§ EXERCISE PROMPT: Please reproduce exactly the line that contains "Image resolution: width=1024, height=1366." and every line after it through the end of the records below, adding nothing else.

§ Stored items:
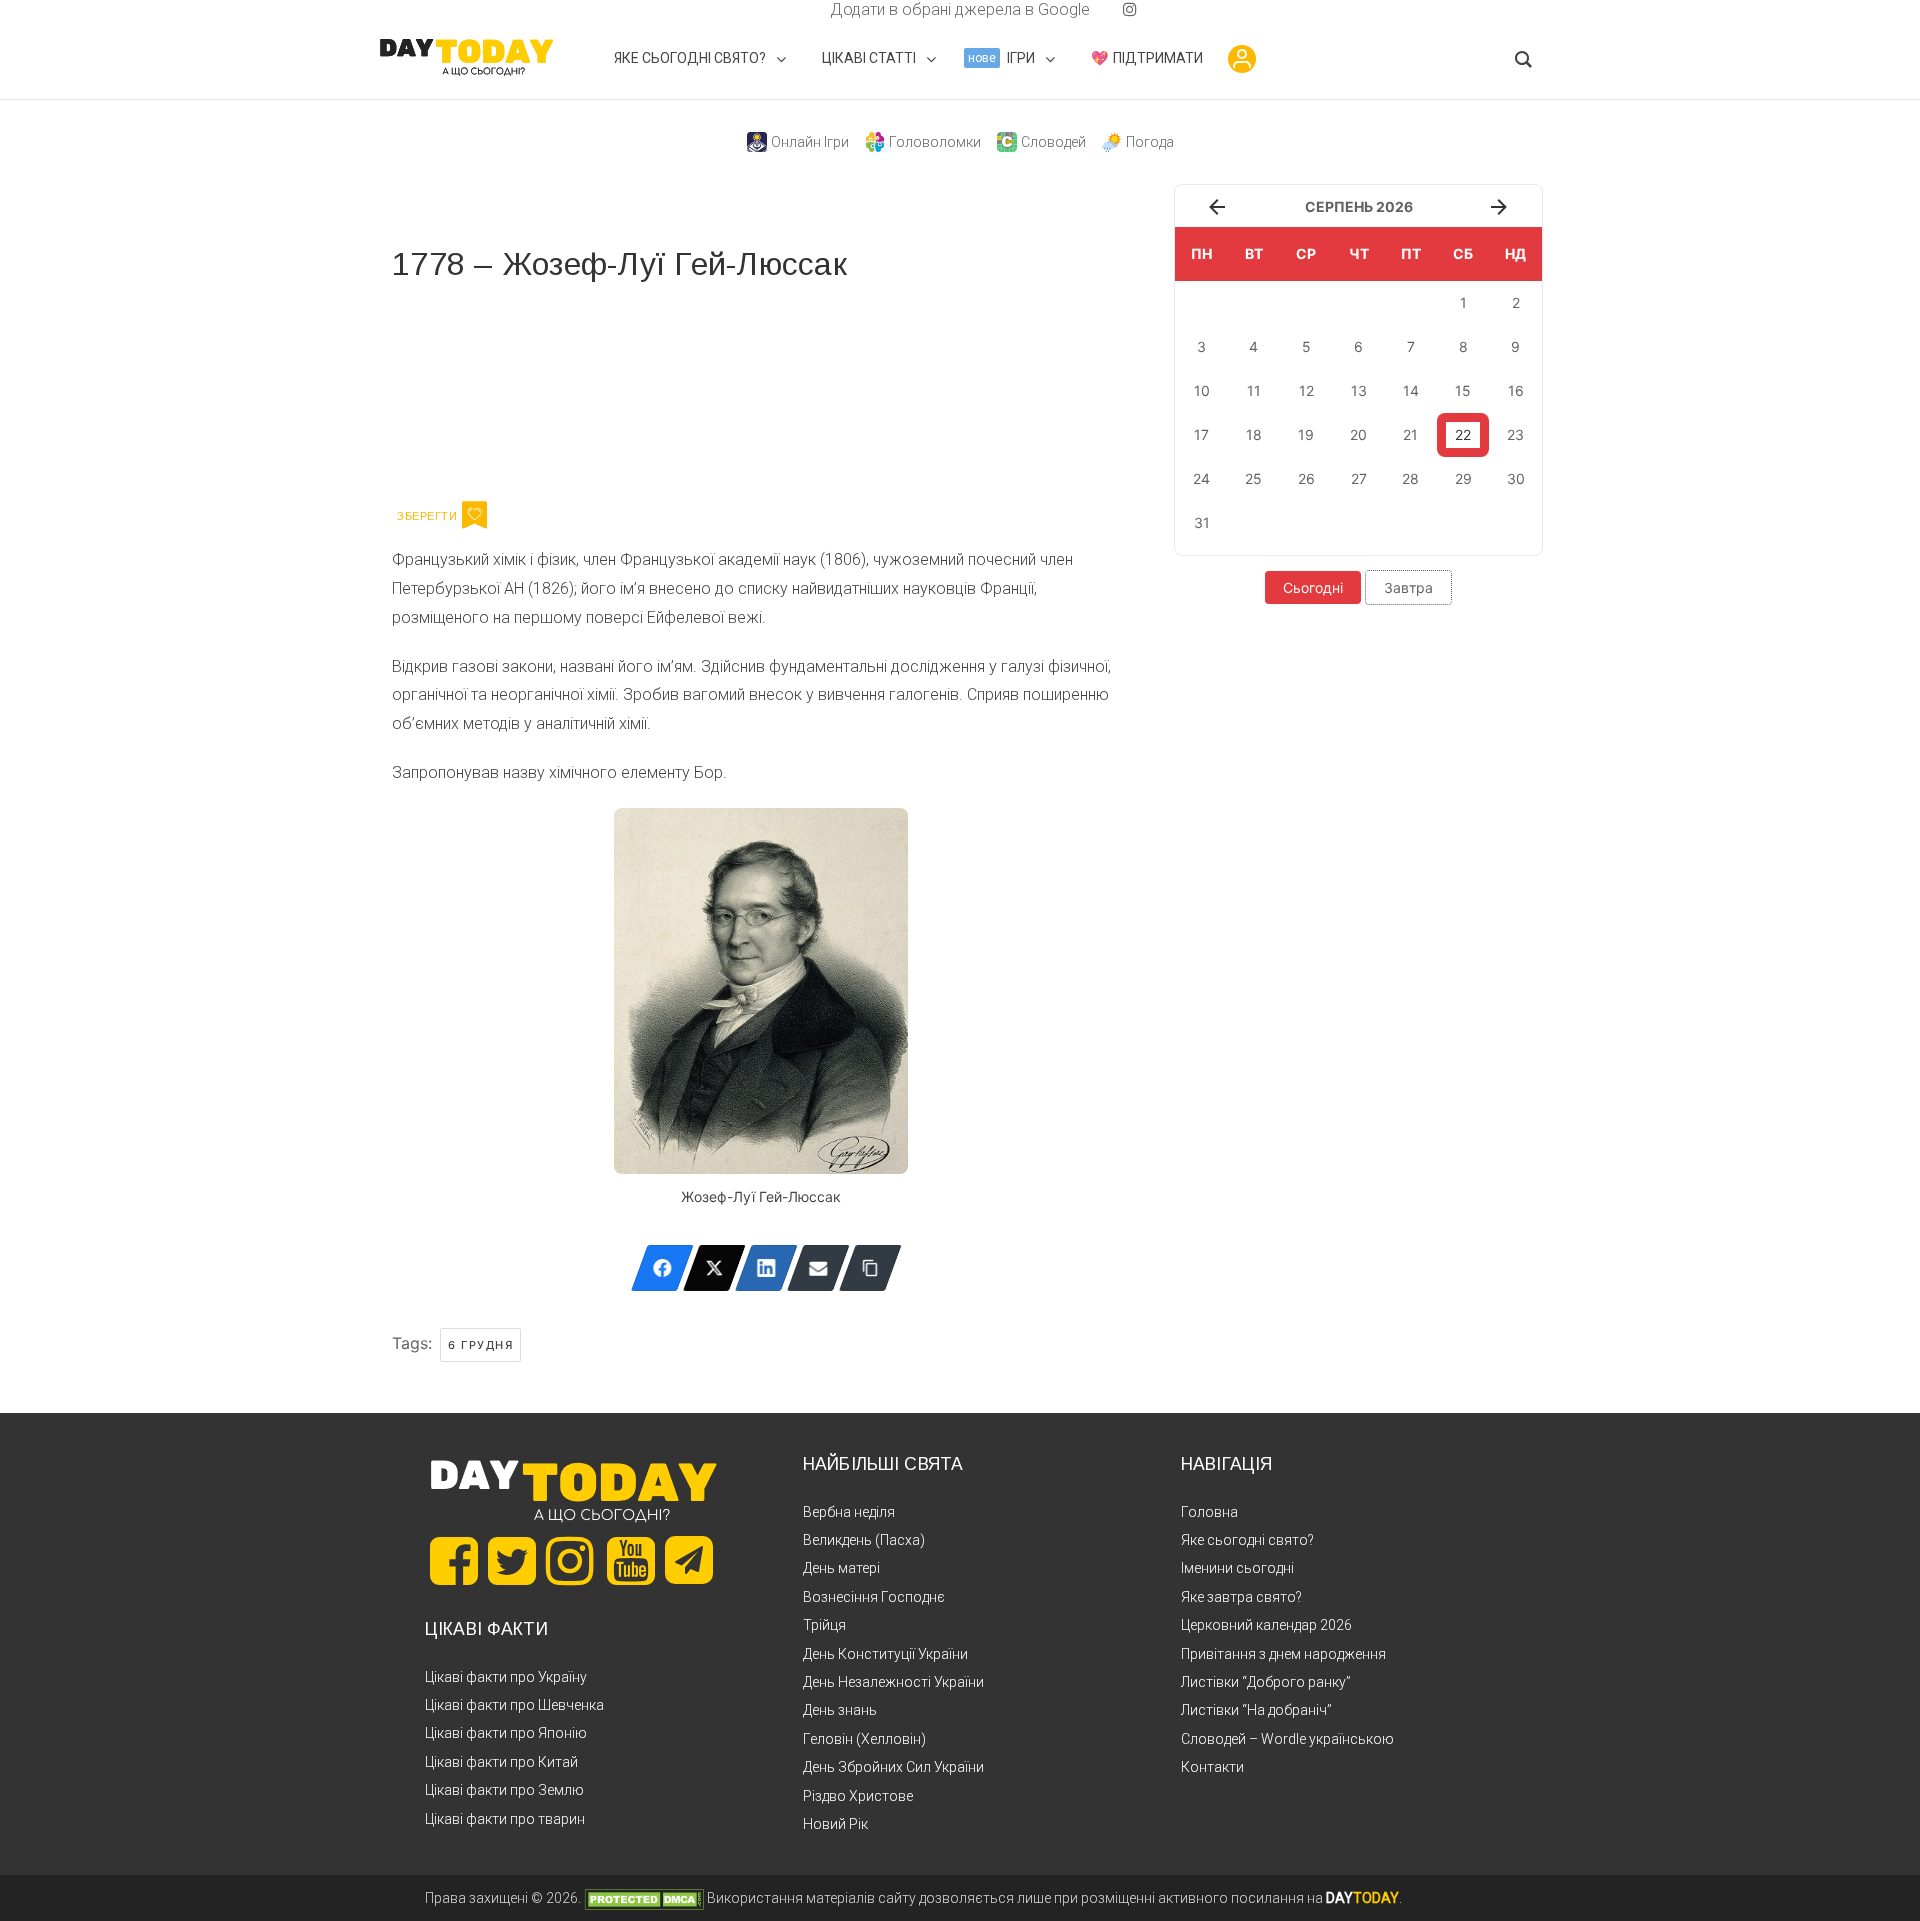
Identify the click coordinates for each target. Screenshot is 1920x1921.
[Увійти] (1242, 59)
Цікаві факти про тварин (505, 1819)
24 (1201, 478)
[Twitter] (714, 1268)
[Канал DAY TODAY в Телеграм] (689, 1562)
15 (1463, 390)
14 (1411, 390)
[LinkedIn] (766, 1268)
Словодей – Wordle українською (1287, 1739)
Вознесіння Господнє (874, 1597)
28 (1410, 478)
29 (1463, 478)
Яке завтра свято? (1241, 1597)
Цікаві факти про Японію (506, 1733)
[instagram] (1130, 9)
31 (1202, 522)
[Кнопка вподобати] (474, 515)
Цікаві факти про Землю (504, 1790)
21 (1410, 434)
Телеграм (464, 388)
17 (1201, 434)
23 (1515, 434)
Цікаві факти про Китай (501, 1762)
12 (1306, 390)
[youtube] (1114, 9)
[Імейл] (818, 1268)
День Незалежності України (893, 1682)
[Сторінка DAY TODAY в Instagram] (570, 1561)
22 (1463, 434)
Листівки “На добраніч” (1256, 1710)
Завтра (1408, 587)
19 (1306, 434)
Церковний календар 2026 (1266, 1625)
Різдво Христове (858, 1796)
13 (1359, 390)
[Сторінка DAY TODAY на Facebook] (454, 1561)
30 (1516, 478)
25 (1253, 478)
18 (1254, 434)
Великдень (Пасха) (864, 1540)
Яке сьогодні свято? (1247, 1540)
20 (1358, 434)
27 (1359, 478)
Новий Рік (835, 1824)
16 (1516, 390)
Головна (1209, 1512)
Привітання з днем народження (1283, 1654)
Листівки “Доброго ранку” (1266, 1682)
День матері (841, 1568)
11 (1254, 390)
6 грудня (480, 1345)
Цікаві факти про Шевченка (514, 1705)
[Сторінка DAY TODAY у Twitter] (512, 1561)
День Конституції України (885, 1654)
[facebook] (806, 9)
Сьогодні (1313, 587)
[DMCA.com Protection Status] (644, 1898)
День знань (840, 1710)
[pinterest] (1098, 9)
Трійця (824, 1625)
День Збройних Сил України (893, 1767)
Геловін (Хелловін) (864, 1739)
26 (1306, 478)
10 (1202, 390)
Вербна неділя (849, 1512)
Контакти (1212, 1767)
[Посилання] (870, 1268)
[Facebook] (662, 1268)
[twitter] (790, 9)
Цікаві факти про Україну (506, 1677)
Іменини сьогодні (1237, 1568)
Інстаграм (604, 388)
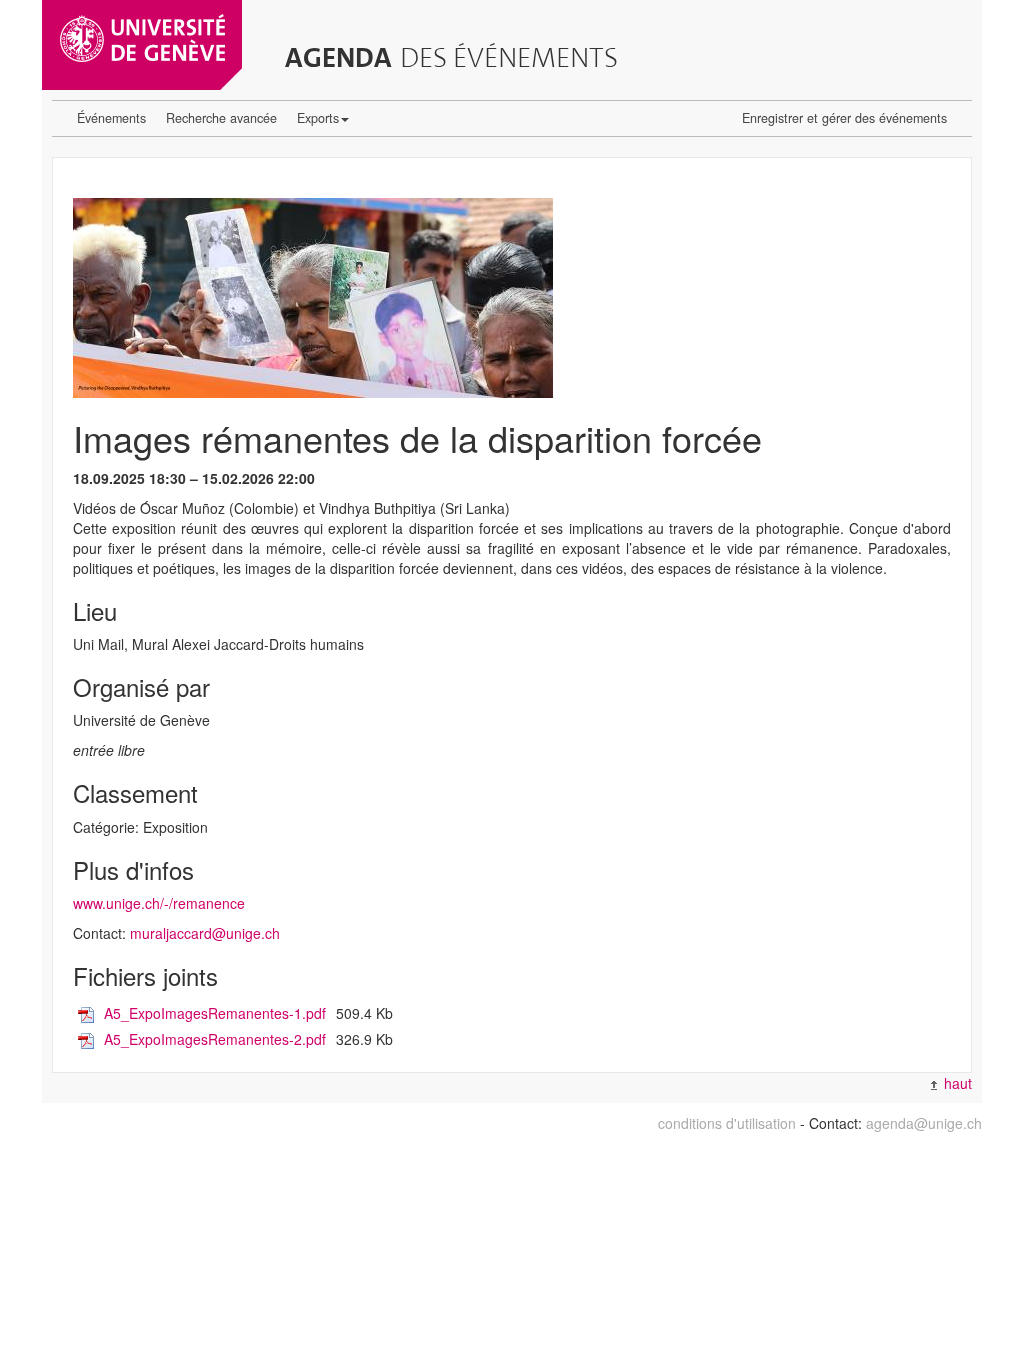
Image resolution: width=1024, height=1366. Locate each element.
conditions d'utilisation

§ EXERCISE RESPONSE:
Image resolution: width=1024, height=1366. Locate each element.
conditions d'utilisation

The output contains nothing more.